For workflows that mark duplicates without consensus calling:

```bash
fgumi dedup \
  --input sorted.bam \
  --output deduped.bam \
  --metrics metrics.txt
```

---

## Troubleshooting

### Low Family Sizes / Too Many UMI Groups

If family size histograms show many singletons:

1. Check that `--edits` is appropriate for your UMI length
2. For fixed UMIs, review correction metrics to see how many UMIs are being corrected vs rejected
3. **EM-Seq only:** verify that UMI sequences are synthesized with methylated cytosines to protect them from enzymatic conversion

### Missing MM/ML Tags on Output

Ensure both `--methylation-mode` and `--ref` are provided to the consensus caller. The reference FASTA must have an accompanying `.dict` file (generate with `samtools dict` if missing).

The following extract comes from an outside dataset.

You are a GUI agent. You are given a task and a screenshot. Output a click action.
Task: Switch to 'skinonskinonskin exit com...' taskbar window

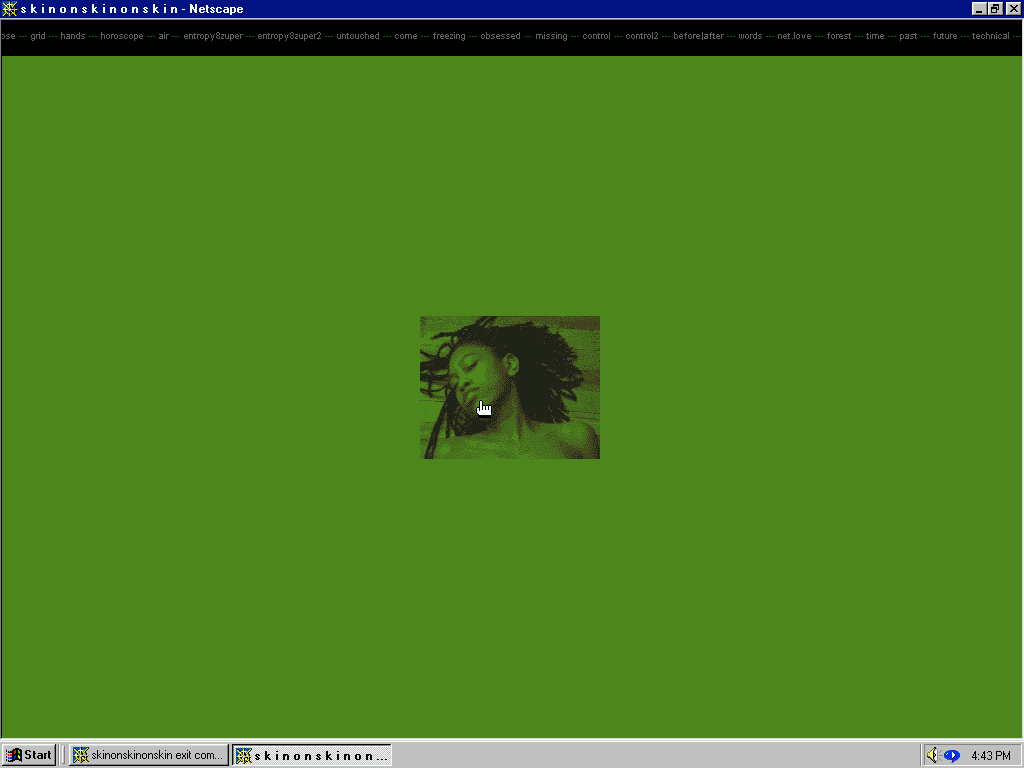148,755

### Unexpected Masking from Strand Methylation Agreement

`--require-strand-methylation-agreement` only applies to duplex reads at CpG sites. If you see excessive masking:

1. Check that your library has adequate duplex coverage at CpG sites
2. Consider whether strand-specific methylation differences are biologically expected (e.g., imprinted regions)
3. This filter requires both strands to have evidence — positions with zero evidence on either strand are not masked

### Reads Filtered by Conversion Fraction

If many reads fail `--min-conversion-fraction`:

1. **EM-Seq:** this indicates potential issues with enzymatic conversion efficiency
2. **TAPs:** this indicates non-CpG cytosines are being converted, suggesting insufficient TAPs specificity
3. Try lowering the threshold (e.g., 0.8 instead of 0.9)
4. Check the overall conversion rate in your library QC metrics
5. Reads with no non-CpG cytosine positions (e.g., very short reads aligned to AT-rich regions) automatically pass this filter

### Using the Wrong Methylation Mode

If you use `--methylation-mode em-seq` for TAPs data (or vice versa), the methylation probabilities will be inverted — methylated positions will show low probability and vice versa. If downstream analysis shows unexpected methylation patterns, verify you used the correct mode for your chemistry.